- United Arab Emirates / New Zealand
- Dates: 17 – 20 August 2023
- Captains: Muhammad Waseem / Tim Southee

Twenty20 International series
- Results: New Zealand won the 3-match series 2–1
- Most runs: Aryansh Sharma (76) / Mark Chapman (129)
- Most wickets: Junaid Siddique (5) / Tim Southee (6)
- Player of the series: Mark Chapman (NZ)

= New Zealand cricket team in the United Arab Emirates in 2023 =

International cricket tour

The New Zealand men's cricket team toured the United Arab Emirates in August 2023 to play three Twenty20 International (T20I) matches. Emirates Cricket Board (ECB) announced the fixtures for the tour in March 2023. The only previous time that New Zealand played against UAE was in a One Day International (ODI) match at the 1996 World Cup.

New Zealand won the first T20I by 19 runs, after which United Arab Emirates beat New Zealand in the second T20I. It was United Arab Emirates' first international win over New Zealand and also New Zealand's first defeat against an associate team.
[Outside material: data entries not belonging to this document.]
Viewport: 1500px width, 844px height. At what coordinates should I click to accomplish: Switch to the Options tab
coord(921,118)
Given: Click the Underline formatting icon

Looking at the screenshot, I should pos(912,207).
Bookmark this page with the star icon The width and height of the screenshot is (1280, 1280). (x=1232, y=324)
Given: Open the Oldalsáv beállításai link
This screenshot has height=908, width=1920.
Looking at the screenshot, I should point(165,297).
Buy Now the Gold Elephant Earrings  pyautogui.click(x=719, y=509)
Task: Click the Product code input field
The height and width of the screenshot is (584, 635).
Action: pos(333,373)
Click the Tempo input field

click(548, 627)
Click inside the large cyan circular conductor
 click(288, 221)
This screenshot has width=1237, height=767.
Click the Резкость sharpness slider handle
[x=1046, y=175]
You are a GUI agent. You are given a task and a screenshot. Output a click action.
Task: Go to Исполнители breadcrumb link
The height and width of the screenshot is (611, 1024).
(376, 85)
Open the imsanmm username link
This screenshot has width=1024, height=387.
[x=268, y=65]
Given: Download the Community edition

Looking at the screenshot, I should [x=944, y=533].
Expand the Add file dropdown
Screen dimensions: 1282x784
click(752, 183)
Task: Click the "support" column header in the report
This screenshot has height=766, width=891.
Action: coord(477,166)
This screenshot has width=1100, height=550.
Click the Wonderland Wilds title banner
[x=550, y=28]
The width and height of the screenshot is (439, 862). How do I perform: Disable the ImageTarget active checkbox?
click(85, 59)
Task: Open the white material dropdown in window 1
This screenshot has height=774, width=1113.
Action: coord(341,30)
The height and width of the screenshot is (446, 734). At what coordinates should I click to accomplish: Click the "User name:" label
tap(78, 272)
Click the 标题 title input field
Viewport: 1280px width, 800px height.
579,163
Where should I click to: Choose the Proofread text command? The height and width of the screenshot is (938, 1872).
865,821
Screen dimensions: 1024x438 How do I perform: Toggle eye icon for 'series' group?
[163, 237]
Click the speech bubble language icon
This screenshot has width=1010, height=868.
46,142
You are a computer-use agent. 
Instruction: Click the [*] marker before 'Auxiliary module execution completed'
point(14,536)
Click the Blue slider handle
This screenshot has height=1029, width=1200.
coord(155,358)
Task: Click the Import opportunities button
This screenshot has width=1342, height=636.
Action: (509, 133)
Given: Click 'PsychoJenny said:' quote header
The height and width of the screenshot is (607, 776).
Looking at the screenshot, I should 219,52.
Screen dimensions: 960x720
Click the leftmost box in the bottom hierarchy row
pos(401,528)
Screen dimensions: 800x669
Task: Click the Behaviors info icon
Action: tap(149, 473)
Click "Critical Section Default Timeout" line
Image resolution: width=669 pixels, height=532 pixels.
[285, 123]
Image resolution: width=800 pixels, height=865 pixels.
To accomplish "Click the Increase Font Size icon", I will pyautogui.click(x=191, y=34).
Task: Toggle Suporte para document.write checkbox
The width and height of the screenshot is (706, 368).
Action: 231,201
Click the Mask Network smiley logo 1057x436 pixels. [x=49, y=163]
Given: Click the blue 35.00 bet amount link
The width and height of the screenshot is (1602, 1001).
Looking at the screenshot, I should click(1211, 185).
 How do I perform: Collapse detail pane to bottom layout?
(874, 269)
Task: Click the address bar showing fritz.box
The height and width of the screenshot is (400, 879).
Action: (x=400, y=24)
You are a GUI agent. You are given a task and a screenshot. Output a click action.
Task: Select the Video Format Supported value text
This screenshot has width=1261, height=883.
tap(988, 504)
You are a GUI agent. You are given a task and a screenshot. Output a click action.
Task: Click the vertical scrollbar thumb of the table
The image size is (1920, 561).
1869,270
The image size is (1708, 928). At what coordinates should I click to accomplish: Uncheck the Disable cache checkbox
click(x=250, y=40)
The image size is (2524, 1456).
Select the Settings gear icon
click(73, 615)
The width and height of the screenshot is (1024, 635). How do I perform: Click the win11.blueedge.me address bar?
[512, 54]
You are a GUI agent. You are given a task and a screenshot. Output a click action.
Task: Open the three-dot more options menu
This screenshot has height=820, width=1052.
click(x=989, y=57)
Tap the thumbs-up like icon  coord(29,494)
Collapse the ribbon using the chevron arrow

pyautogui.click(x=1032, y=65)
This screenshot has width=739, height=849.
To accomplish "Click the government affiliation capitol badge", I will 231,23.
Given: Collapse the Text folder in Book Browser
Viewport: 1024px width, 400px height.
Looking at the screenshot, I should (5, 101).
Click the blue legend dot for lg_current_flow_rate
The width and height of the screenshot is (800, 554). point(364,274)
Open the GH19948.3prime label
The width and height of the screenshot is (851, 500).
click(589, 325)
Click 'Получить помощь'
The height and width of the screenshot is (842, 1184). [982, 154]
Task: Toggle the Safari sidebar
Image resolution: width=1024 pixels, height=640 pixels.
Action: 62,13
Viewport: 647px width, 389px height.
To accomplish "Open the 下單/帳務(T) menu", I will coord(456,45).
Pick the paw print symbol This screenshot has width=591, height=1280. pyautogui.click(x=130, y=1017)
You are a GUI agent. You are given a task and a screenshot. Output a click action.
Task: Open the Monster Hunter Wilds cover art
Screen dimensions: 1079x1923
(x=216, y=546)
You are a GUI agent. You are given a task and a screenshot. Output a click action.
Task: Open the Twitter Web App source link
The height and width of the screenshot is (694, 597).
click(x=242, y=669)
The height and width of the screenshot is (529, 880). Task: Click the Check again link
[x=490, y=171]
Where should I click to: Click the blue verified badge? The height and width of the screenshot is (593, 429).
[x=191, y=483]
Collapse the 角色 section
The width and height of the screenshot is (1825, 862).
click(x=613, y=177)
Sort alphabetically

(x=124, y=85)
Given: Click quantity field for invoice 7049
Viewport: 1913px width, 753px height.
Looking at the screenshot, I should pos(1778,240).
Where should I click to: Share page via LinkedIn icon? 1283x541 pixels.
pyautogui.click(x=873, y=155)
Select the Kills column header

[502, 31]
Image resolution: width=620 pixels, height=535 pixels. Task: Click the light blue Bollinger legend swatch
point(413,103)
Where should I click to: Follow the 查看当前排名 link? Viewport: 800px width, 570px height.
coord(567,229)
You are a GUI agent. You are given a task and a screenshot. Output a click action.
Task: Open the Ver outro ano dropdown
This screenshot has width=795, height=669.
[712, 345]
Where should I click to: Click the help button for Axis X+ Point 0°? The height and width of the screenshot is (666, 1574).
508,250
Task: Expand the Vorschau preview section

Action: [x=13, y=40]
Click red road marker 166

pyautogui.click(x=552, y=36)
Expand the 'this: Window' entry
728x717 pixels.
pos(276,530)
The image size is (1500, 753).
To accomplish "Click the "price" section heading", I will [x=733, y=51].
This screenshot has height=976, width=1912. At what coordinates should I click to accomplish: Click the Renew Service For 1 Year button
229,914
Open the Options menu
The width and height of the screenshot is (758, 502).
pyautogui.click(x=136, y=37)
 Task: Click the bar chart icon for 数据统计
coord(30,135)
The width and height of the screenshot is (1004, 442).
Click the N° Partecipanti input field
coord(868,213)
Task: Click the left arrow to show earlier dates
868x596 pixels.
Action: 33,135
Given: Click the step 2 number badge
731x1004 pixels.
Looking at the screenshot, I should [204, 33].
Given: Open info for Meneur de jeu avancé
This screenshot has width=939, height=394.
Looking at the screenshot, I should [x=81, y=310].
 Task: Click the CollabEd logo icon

New Zealand won the last match of the series to take the series 2–1.

==Squads==

| United Arab Emirates | New Zealand |
|---|---|
| Muhammad Waseem (c); Ali Naseer; Ansh Tandon; Aryansh Sharma (wk); Asif Khan; Aayan Afzal Khan; Basil Hameed; Ethan D'Souza; Mohammed Faraazuddin; Jash Giyanani; Junaid Siddique; Lovepreet Singh; Muhammad Jawadullah; Sanchit Sharma; Vriitya Aravind (wk); Zahoor Khan; | Tim Southee (c); Adithya Ashok; Chad Bowes; Mark Chapman; Dane Cleaver (wk); Jacob Duffy; Lockie Ferguson; Dean Foxcroft; Kyle Jamieson; Cole McConchie; Jimmy Neesham; Ben Lister; Rachin Ravindra; Mitchell Santner; Tim Seifert (wk); Henry Shipley; Blair Tickner; Will Young; |

Blair Tickner and Ben Lister were added to New Zealand's squad after the withdrawal of Henry Shipley and Lockie Ferguson due to injury and other commitments, respectively. On 14 August 2023, Blair Tickner opted to skip the series due to family reasons and was replaced by Jacob Duffy.